Alkalinity can be defined as health, longevity and quality of life. Acidity, in simple terms, and in the minds of natural health practitioners, means sickness and death. If your cells, tissues and organs are acidic, then you should evaluate your diet so that you can maintain alkaline balance.

When it comes to foods, you must understand that there is a huge difference between “acidic foods” and ”acid-forming foods.” A good example is citrus fruits, which are truly acidic foods because they contain citric acid—until they enter the body. So just because lemons are acidic, it doesn’t mean you can’t enjoy them.

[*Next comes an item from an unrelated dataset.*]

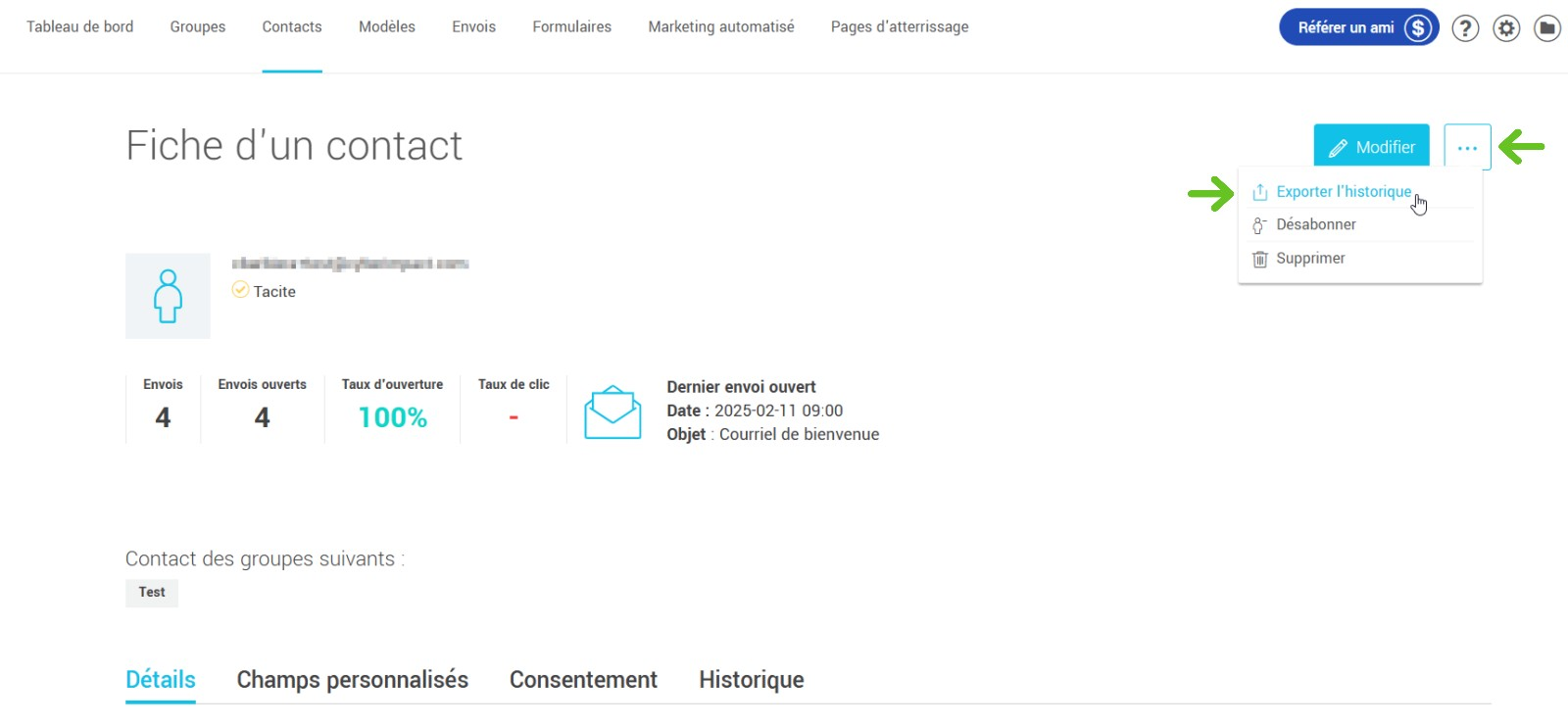This screenshot has width=1568, height=726.
Task: Go to Marketing automatisé in navigation
Action: 721,27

In fact, a few drops of lemon juice in your water can be an alkaline booster. How does it work? During the process of digestion, foods change their chemistry. Energy is derived from foods by oxidation similar to the burning of fuel in a stove. And as in a stove, there is always an ash or residue. The residue that occurs in the human body as a result of the burning of foods is termed as “ash” and has a definite chemical reaction. Some foods leave an “acid ash” and are known as “acid-forming foods.” 

Other foods leave an “alkaline ash” and are known as “alkaline-forming foods.” To clarify this point, please remember that the acid and alkaline reaction described above occurs AFTER digestion and assimilation, and these terms do not indicate the chemistry of the foods BEFORE digestion. Therefore, do not assume that all acid foods are acid-forming and vice versa.

You should find a healthy balance between consumption of alkaline-forming foods and acid-forming foods. The best recommendation is to follow the 80/20 rule, where 80 percent of your foods are alkaline and only 20 percent of foods are acidic.